* **YOUR ASSIGNMENT**
Nothing in the data should be left out, so repeat it all exactly.
==============================
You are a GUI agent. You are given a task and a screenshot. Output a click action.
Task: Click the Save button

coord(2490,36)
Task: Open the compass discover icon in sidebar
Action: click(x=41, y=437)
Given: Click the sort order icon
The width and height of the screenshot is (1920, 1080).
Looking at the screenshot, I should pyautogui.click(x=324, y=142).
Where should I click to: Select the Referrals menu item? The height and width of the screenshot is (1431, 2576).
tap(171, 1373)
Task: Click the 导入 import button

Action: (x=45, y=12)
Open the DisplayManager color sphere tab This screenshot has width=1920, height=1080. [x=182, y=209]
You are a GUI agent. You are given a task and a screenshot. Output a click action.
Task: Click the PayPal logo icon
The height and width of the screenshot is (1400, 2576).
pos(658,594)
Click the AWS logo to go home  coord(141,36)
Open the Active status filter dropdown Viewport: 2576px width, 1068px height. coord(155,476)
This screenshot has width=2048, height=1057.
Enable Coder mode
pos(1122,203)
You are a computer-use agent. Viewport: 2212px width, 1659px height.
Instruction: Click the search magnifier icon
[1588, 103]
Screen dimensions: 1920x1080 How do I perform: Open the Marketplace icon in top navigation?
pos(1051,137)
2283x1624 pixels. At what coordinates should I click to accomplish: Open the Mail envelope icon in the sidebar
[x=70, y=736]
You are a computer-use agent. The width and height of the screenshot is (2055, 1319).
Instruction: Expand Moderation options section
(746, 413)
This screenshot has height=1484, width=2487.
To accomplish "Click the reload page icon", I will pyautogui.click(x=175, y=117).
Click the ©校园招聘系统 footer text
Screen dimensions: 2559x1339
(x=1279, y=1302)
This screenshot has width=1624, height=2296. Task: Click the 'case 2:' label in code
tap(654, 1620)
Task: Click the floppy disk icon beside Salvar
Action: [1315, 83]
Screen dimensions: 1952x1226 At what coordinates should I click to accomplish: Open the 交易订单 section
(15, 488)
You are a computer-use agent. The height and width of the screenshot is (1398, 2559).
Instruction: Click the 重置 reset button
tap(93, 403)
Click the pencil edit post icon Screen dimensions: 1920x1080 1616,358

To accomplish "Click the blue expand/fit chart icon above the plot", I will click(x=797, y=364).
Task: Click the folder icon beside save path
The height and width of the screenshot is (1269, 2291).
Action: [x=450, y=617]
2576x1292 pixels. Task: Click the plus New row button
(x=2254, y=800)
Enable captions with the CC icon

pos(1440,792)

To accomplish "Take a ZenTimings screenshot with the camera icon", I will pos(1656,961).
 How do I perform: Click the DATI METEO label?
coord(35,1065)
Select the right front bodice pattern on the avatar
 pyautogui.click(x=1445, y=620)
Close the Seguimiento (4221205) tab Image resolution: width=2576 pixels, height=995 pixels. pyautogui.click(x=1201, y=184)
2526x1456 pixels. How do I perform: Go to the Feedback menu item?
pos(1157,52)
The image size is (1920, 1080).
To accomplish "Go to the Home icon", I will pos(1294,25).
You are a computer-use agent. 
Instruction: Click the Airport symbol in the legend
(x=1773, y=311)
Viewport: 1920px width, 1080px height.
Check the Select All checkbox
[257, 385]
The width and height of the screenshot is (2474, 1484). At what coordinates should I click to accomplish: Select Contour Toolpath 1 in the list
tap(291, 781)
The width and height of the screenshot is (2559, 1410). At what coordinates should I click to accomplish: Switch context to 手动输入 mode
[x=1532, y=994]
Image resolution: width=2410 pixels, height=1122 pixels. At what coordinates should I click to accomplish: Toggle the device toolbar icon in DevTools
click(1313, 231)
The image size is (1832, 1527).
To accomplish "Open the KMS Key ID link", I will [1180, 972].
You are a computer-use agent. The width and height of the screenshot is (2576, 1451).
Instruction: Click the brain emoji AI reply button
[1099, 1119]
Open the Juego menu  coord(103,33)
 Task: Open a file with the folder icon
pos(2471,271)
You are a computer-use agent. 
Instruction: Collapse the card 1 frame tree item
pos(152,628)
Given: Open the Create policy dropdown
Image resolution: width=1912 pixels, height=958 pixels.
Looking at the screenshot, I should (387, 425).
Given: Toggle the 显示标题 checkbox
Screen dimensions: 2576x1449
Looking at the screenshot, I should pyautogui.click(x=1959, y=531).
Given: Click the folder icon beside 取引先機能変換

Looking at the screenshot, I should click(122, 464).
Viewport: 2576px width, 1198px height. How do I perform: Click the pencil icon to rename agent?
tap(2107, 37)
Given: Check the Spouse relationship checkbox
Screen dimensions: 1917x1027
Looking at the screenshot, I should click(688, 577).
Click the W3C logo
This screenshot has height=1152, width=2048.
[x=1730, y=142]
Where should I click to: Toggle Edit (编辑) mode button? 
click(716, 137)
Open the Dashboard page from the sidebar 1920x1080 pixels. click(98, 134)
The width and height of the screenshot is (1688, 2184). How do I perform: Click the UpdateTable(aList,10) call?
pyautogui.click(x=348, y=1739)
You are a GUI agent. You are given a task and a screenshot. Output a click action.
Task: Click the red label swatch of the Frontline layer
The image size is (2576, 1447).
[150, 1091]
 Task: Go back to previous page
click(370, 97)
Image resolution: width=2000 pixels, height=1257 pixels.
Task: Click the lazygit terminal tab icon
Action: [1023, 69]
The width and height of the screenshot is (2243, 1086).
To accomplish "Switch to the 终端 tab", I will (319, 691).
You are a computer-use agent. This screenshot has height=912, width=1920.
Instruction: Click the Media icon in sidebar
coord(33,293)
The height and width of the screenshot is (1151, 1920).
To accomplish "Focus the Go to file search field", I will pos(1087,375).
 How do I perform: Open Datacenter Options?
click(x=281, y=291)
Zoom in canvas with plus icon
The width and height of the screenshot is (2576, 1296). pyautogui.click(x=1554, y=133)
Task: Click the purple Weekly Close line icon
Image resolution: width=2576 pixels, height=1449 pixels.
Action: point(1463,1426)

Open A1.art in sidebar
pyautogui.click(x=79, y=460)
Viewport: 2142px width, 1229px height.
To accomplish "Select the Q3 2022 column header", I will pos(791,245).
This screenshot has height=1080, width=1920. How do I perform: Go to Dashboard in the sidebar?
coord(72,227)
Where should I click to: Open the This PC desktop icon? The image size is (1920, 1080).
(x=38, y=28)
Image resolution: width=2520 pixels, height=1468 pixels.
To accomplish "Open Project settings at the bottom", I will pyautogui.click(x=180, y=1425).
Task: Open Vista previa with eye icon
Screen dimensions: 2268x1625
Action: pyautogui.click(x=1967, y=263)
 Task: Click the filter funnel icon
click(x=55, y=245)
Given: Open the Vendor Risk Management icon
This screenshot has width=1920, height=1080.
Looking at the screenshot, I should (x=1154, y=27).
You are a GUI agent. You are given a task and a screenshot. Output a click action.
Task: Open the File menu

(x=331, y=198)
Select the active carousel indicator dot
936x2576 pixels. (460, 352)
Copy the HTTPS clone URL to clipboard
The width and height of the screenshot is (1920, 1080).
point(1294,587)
==============================
* **RESULT**
You are a GUI agent. You are given a task and a screenshot. Output a click action.
Task: Click the Save button

coord(2490,36)
Task: Open the compass discover icon in sidebar
Action: click(x=41, y=437)
Given: Click the sort order icon
The width and height of the screenshot is (1920, 1080).
Looking at the screenshot, I should pyautogui.click(x=324, y=142).
Where should I click to: Select the Referrals menu item? The height and width of the screenshot is (1431, 2576).
tap(171, 1373)
Task: Click the 导入 import button

Action: (x=45, y=12)
Open the DisplayManager color sphere tab This screenshot has width=1920, height=1080. [x=182, y=209]
You are a GUI agent. You are given a task and a screenshot. Output a click action.
Task: Click the PayPal logo icon
The height and width of the screenshot is (1400, 2576).
pos(658,594)
Click the AWS logo to go home  coord(141,36)
Open the Active status filter dropdown Viewport: 2576px width, 1068px height. coord(155,476)
This screenshot has width=2048, height=1057.
Enable Coder mode
pos(1122,203)
You are a computer-use agent. Viewport: 2212px width, 1659px height.
Instruction: Click the search magnifier icon
[1588, 103]
Screen dimensions: 1920x1080 How do I perform: Open the Marketplace icon in top navigation?
pos(1051,137)
2283x1624 pixels. At what coordinates should I click to accomplish: Open the Mail envelope icon in the sidebar
[x=70, y=736]
You are a computer-use agent. The width and height of the screenshot is (2055, 1319).
Instruction: Expand Moderation options section
(746, 413)
This screenshot has height=1484, width=2487.
To accomplish "Click the reload page icon", I will pyautogui.click(x=175, y=117).
Click the ©校园招聘系统 footer text
Screen dimensions: 2559x1339
(x=1279, y=1302)
This screenshot has width=1624, height=2296. Task: Click the 'case 2:' label in code
tap(654, 1620)
Task: Click the floppy disk icon beside Salvar
Action: [1315, 83]
Screen dimensions: 1952x1226 At what coordinates should I click to accomplish: Open the 交易订单 section
(15, 488)
You are a computer-use agent. The height and width of the screenshot is (1398, 2559).
Instruction: Click the 重置 reset button
tap(93, 403)
Click the pencil edit post icon Screen dimensions: 1920x1080 1616,358

To accomplish "Click the blue expand/fit chart icon above the plot", I will click(x=797, y=364).
Task: Click the folder icon beside save path
The height and width of the screenshot is (1269, 2291).
Action: [x=450, y=617]
2576x1292 pixels. Task: Click the plus New row button
(x=2254, y=800)
Enable captions with the CC icon

pos(1440,792)

To accomplish "Take a ZenTimings screenshot with the camera icon", I will pos(1656,961).
 How do I perform: Click the DATI METEO label?
coord(35,1065)
Select the right front bodice pattern on the avatar
 pyautogui.click(x=1445, y=620)
Close the Seguimiento (4221205) tab Image resolution: width=2576 pixels, height=995 pixels. pyautogui.click(x=1201, y=184)
2526x1456 pixels. How do I perform: Go to the Feedback menu item?
pos(1157,52)
The image size is (1920, 1080).
To accomplish "Go to the Home icon", I will pos(1294,25).
You are a computer-use agent. 
Instruction: Click the Airport symbol in the legend
(x=1773, y=311)
Viewport: 1920px width, 1080px height.
Check the Select All checkbox
[257, 385]
The width and height of the screenshot is (2474, 1484). At what coordinates should I click to accomplish: Select Contour Toolpath 1 in the list
tap(291, 781)
The width and height of the screenshot is (2559, 1410). At what coordinates should I click to accomplish: Switch context to 手动输入 mode
[x=1532, y=994]
Image resolution: width=2410 pixels, height=1122 pixels. At what coordinates should I click to accomplish: Toggle the device toolbar icon in DevTools
click(1313, 231)
The image size is (1832, 1527).
To accomplish "Open the KMS Key ID link", I will [1180, 972].
You are a computer-use agent. The width and height of the screenshot is (2576, 1451).
Instruction: Click the brain emoji AI reply button
[1099, 1119]
Open the Juego menu  coord(103,33)
 Task: Open a file with the folder icon
pos(2471,271)
You are a computer-use agent. 
Instruction: Collapse the card 1 frame tree item
pos(152,628)
Given: Open the Create policy dropdown
Image resolution: width=1912 pixels, height=958 pixels.
Looking at the screenshot, I should (387, 425).
Given: Toggle the 显示标题 checkbox
Screen dimensions: 2576x1449
Looking at the screenshot, I should pyautogui.click(x=1959, y=531).
Given: Click the folder icon beside 取引先機能変換

Looking at the screenshot, I should click(122, 464).
Viewport: 2576px width, 1198px height. How do I perform: Click the pencil icon to rename agent?
tap(2107, 37)
Given: Check the Spouse relationship checkbox
Screen dimensions: 1917x1027
Looking at the screenshot, I should click(688, 577).
Click the W3C logo
This screenshot has height=1152, width=2048.
[x=1730, y=142]
Where should I click to: Toggle Edit (编辑) mode button? 
click(716, 137)
Open the Dashboard page from the sidebar 1920x1080 pixels. click(98, 134)
The width and height of the screenshot is (1688, 2184). How do I perform: Click the UpdateTable(aList,10) call?
pyautogui.click(x=348, y=1739)
You are a GUI agent. You are given a task and a screenshot. Output a click action.
Task: Click the red label swatch of the Frontline layer
The image size is (2576, 1447).
[150, 1091]
 Task: Go back to previous page
click(370, 97)
Image resolution: width=2000 pixels, height=1257 pixels.
Task: Click the lazygit terminal tab icon
Action: [1023, 69]
The width and height of the screenshot is (2243, 1086).
To accomplish "Switch to the 终端 tab", I will (319, 691).
You are a computer-use agent. This screenshot has height=912, width=1920.
Instruction: Click the Media icon in sidebar
coord(33,293)
The height and width of the screenshot is (1151, 1920).
To accomplish "Focus the Go to file search field", I will pos(1087,375).
 How do I perform: Open Datacenter Options?
click(x=281, y=291)
Zoom in canvas with plus icon
The width and height of the screenshot is (2576, 1296). pyautogui.click(x=1554, y=133)
Task: Click the purple Weekly Close line icon
Image resolution: width=2576 pixels, height=1449 pixels.
Action: point(1463,1426)

Open A1.art in sidebar
pyautogui.click(x=79, y=460)
Viewport: 2142px width, 1229px height.
To accomplish "Select the Q3 2022 column header", I will pos(791,245).
This screenshot has height=1080, width=1920. How do I perform: Go to Dashboard in the sidebar?
coord(72,227)
Where should I click to: Open the This PC desktop icon? The image size is (1920, 1080).
(x=38, y=28)
Image resolution: width=2520 pixels, height=1468 pixels.
To accomplish "Open Project settings at the bottom", I will pyautogui.click(x=180, y=1425).
Task: Open Vista previa with eye icon
Screen dimensions: 2268x1625
Action: pyautogui.click(x=1967, y=263)
 Task: Click the filter funnel icon
click(x=55, y=245)
Given: Open the Vendor Risk Management icon
This screenshot has width=1920, height=1080.
Looking at the screenshot, I should (x=1154, y=27).
You are a GUI agent. You are given a task and a screenshot. Output a click action.
Task: Open the File menu

(x=331, y=198)
Select the active carousel indicator dot
936x2576 pixels. (460, 352)
Copy the HTTPS clone URL to clipboard
The width and height of the screenshot is (1920, 1080).
point(1294,587)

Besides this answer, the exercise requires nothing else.